Gavi ensures that countries can sustain high coverage and equal access to vaccines after Gavi support ends, by making sure they have robust systems in place to introduce future, new vaccines, independent of Gavi. Its support is aimed at lower-income countries, is time-limited and directly linked to the governments’ ability to pay for vaccines.

Last year, the House of Lords Science & Technology Committee, chaired by Baroness Brown of Cambridge, said: “The UK is potentially well-placed to develop a world-leading vaccine research and manufacturing sector, as demonstrated during the pandemic. This is due to its strengths in bioprocess engineering, early-stage vaccine development from academia, the footprint of large pharma companies, and vaccine-relevant expertise in cell and gene therapies.”

No child should die from vaccine-preventable diseases. The UK must not allow the reversal of years of progress, leaving the world less secure in the face of inevitable future emergencies. Gavi’s next strategic period (2026-2030) provides this Labour government with an opportunity to bolster its global leadership in science and innovation. Gavi’s vaccine programmes over the next 5 years aim to reach an additional 500 million children and save 8-9 million lives. Gavi will continue to invest in vaccine programmes and global stockpiles against outbreak-prone diseases such as Ebola, Cholera and Yellow Fever. These are gains worth investing in.

Emily Darlington MP

Emily Darlington is the MP for Milton Keynes Central.
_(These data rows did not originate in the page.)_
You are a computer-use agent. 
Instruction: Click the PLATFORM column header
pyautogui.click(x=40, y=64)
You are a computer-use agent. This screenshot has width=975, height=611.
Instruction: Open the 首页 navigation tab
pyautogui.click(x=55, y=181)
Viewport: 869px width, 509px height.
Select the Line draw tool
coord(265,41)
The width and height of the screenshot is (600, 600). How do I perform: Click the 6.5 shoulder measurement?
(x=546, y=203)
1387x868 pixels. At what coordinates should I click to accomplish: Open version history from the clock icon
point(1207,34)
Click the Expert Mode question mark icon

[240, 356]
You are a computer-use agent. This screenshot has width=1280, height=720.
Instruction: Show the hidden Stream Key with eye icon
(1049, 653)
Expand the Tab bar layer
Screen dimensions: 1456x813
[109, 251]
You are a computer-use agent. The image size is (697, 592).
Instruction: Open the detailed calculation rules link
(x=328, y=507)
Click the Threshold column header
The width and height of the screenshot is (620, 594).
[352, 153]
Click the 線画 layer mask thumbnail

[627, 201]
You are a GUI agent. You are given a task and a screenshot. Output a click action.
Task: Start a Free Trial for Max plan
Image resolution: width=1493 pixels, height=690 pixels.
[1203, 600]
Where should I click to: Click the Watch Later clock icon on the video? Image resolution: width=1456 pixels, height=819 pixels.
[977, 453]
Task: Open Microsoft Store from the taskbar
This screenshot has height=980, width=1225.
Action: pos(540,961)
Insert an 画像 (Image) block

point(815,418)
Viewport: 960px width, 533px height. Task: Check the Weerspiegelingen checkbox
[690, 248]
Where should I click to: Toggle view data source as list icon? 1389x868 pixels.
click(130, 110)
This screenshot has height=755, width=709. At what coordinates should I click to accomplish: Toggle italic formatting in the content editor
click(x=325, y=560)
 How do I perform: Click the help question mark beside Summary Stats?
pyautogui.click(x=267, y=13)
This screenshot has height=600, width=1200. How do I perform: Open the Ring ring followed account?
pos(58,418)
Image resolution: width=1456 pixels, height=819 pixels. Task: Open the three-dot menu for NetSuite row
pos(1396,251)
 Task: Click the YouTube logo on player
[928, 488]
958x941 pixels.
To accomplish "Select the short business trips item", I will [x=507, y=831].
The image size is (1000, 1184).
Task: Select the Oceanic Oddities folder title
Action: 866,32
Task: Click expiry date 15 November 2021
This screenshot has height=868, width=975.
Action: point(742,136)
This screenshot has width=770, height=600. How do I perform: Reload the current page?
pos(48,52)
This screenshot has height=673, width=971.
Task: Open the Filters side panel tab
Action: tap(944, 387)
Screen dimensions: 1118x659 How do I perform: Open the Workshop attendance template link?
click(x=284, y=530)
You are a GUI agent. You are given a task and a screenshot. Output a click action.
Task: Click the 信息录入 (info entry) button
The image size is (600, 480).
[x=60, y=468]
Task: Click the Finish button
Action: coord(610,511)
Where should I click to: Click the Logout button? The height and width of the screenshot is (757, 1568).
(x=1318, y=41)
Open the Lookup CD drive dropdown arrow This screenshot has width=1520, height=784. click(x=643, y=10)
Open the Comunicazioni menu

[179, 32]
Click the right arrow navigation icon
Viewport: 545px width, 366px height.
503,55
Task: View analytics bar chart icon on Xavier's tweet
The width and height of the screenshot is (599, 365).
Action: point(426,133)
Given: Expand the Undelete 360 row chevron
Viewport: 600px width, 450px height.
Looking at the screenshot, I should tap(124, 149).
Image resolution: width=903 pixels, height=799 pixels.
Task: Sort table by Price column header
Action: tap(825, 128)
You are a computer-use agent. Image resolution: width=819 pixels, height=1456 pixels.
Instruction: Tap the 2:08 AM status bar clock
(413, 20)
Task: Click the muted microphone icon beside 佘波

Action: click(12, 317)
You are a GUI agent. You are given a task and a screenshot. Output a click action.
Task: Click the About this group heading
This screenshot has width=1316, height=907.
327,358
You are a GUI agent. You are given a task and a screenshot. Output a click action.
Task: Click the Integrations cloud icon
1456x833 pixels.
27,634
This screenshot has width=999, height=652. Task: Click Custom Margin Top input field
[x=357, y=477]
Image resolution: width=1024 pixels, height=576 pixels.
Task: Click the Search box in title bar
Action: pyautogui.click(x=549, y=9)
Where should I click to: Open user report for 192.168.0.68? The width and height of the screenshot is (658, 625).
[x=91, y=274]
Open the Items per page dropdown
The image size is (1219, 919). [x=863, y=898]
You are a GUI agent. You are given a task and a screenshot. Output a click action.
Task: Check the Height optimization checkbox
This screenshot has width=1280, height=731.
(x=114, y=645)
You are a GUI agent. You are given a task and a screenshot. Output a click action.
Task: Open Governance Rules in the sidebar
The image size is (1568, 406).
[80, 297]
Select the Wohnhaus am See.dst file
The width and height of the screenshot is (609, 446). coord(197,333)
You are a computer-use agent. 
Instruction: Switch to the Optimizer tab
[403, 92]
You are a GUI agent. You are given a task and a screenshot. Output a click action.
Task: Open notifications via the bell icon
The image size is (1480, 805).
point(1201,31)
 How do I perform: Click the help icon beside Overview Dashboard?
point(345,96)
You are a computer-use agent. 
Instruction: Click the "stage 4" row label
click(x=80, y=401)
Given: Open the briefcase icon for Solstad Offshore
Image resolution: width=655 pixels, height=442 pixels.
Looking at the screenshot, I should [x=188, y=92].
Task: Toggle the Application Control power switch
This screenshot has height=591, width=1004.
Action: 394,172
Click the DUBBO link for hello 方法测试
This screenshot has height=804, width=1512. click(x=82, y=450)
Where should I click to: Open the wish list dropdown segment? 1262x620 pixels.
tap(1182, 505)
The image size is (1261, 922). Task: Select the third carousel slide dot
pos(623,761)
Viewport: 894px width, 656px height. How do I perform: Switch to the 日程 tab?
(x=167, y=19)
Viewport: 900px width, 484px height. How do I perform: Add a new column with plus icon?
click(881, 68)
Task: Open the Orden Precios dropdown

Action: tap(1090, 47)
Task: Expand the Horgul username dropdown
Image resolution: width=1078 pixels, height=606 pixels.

She is Chair of the Backbench Committee for the Department for Housing, Communities and Local Government and a member of the Science, Innovation and Technology Select Committee. She was previously the Deputy Leader of Milton Keynes City Council.

Prior to her elected roles, she worked with an international development charity in Kenya, held senior roles in the university sector, public service innovation organisations and unions, and served as Special Advisor to the Department of Trade & Industry, and Special Advisor to the Chancellor of the Exchequer at HM Treasury.